Tue Jul 21, 2009 3:09pm EDT

* "Horribly complicated" document needs simplifying

* Aim is to craft document for December Copenhagen talks

By Deborah Zabarenko, Environment Correspondent

WASHINGTON, July 21 (Reuters) - World climate negotiators will gather in Bonn next month to edit an "indigestible" set of proposals into a manageable document for international consideration, the head of a key U.N. panel said on Tuesday.

The August 10-14 meeting will be the first in a series aimed at reaching a new worldwide agreement to combat climate change in Copenhagen in December, said Michael Zammit Cutajar, who chairs a working group of the U.N. Framework Convention on Climate change.

The Bonn gathering was added to an already crowded schedule of meetings around the world ahead of the Copenhagen summit.
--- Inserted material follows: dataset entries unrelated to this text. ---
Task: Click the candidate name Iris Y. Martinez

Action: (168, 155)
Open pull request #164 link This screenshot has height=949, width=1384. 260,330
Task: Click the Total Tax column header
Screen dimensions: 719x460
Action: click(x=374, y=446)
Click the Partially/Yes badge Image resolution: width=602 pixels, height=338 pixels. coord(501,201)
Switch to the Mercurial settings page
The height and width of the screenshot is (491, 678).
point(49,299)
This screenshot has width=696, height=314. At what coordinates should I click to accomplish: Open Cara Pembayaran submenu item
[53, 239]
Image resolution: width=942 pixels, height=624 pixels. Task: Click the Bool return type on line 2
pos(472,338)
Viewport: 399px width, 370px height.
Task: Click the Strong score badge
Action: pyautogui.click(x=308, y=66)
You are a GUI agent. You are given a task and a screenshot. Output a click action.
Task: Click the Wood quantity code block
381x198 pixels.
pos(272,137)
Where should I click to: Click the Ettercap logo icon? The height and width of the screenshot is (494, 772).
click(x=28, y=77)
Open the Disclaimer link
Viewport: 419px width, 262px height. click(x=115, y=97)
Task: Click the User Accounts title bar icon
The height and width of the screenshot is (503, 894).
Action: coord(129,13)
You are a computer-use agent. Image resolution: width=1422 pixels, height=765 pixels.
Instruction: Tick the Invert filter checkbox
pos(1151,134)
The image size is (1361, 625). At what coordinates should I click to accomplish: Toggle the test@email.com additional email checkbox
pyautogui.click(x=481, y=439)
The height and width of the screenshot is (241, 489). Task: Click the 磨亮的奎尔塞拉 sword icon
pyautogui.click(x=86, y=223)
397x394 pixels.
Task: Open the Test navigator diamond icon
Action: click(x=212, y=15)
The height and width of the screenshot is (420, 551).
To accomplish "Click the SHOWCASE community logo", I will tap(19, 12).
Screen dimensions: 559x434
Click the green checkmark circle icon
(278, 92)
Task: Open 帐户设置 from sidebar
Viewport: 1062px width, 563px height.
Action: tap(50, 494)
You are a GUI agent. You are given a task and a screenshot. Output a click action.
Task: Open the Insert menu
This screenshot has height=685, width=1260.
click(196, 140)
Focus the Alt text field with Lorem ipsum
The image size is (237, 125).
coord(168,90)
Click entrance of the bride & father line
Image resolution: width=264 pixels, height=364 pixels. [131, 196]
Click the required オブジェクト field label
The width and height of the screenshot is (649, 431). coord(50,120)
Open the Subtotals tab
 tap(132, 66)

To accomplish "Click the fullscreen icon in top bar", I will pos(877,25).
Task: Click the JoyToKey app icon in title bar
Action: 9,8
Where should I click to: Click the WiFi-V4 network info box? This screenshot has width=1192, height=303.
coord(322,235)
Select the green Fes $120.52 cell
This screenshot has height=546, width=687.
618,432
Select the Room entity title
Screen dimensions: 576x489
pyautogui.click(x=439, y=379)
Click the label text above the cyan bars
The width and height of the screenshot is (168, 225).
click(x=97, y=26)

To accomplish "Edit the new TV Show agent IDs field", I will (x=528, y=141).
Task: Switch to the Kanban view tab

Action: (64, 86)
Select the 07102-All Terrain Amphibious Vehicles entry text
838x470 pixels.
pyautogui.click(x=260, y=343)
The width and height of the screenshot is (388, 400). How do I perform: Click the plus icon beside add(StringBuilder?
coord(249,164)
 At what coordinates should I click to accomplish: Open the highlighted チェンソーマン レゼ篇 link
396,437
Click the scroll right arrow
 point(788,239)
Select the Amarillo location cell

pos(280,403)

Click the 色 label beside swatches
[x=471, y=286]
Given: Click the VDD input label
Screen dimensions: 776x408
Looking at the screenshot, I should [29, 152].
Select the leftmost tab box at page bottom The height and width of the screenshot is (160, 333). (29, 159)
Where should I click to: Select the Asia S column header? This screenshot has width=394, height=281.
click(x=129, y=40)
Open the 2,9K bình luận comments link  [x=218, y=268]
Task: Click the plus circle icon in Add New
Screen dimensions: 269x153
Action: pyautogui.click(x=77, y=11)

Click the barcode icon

"The juicy details will really start to come forward in the last quarter of this year," Zammit Cutajar told reporters.

The meetings in Bonn are supposed to be informal, aimed at guiding negotiators through the ideas contained in an unwieldy 200-page paper, he said.

"The document itself is horribly complicated ... It's indigestible, it's not meant to be read from top to bottom," he said. Negotiators were identifying issues so discussions could proceed in a more focused way.

Zammit Cutajar and his committee crafted a 50-page paper that was considered at a meeting in June in Bonn. It ballooned to 200 pages with contributions from various delegations.

The aim is to agree a treaty in December that would succeed the carbon-capping Kyoto Protocol, which runs out in 2012. The United States, alone among major industrialized nations, never ratified the Kyoto pact.

Earlier talks on a Copenhagen accord made some progress but the cuts proposed by industrialized nations have disappointed developing countries.

These global negotiations are taking place as the United States considers a carbon-capping law that was narrowly approved by the House of Representatives and is expected to be debated in the Senate starting in September.

This legislation aims to cut carbon dioxide emissions from 2005 levels by 17 percent by 2020 and 83 percent by 2050.

U.S. participation is considered essential to any global climate agreement, and Zammit Cutajar was encouraged by the U.S. long-term ambition to reduce carbon emissions.

The United States has "already started to bring ... the sense that it's serious, that it's going places and that it has a vision up to 2050," Zammit Cutajar said.

He said Senate passage of the bill would inject new momentum into the Copenhagen talks.